Πέμπτη 21 Φεβρουαρίου 2019

Routine Upper Gastrointestinal Fluoroscopy Before Laparoscopic Sleeve Gastrectomy: Is It Necessary?

Abstract

Background

Controversy exists regarding the clinical utility of routine preoperative upper gastrointestinal (GI) fluoroscopy in morbid obese patients undergoing laparoscopic sleeve gastrectomy (LSG). The aim of our study was to determine the efficacy of these studies in detecting hiatal hernias (HH).

Methods

The institution's prospectively maintained, IRB-approved database was retrospectively queried to identify all consecutive patients who underwent LSG between 2011 and 2017. All patients underwent routine preoperative upper GI fluoroscopy. Reports from all imaging studies were retrospectively reviewed and compared to the presence of an intraoperative HH.

Results

During the study period, a total of 1810 patients (854 males, 956 females) underwent LSG at our institution. Mean age was 40.95 ± 13 years (range 11–75), and mean BMI was 42.8 ± 5 kg/m2 (range 30–86). The overall prevalence of HH was 11.1% (201 patients). All HHs detected were repaired. Considering the intraoperative identification of HH the gold standard for diagnosis, the sensitivity and specificity of preoperative UGI fluoroscopy for HH detection were 32% (66/201) and 94% (1512/1609), respectively. The median operative time was significantly longer when concomitant LSG and HH repair was performed compared to LSG alone (76 min vs. 55 min, p < 0.001, respectively).
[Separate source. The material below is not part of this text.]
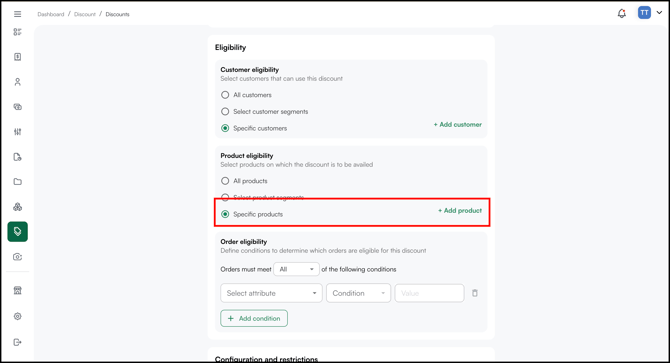
Task: Open the settings gear icon in sidebar
Action: (x=18, y=316)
The foreknowledge of HH had no influence on the median operative times (77 min vs. 75 min, predicted vs. incidental, respectively, p = 1.34). HH repair did not affect the complication rate (p = 0.3).

Conclusion

Routine preoperative upper GI fluoroscopy holds a low sensitivity for HH detection. Health policy regulators should consider omitting this exam from routine preoperative evaluation for bariatric patients.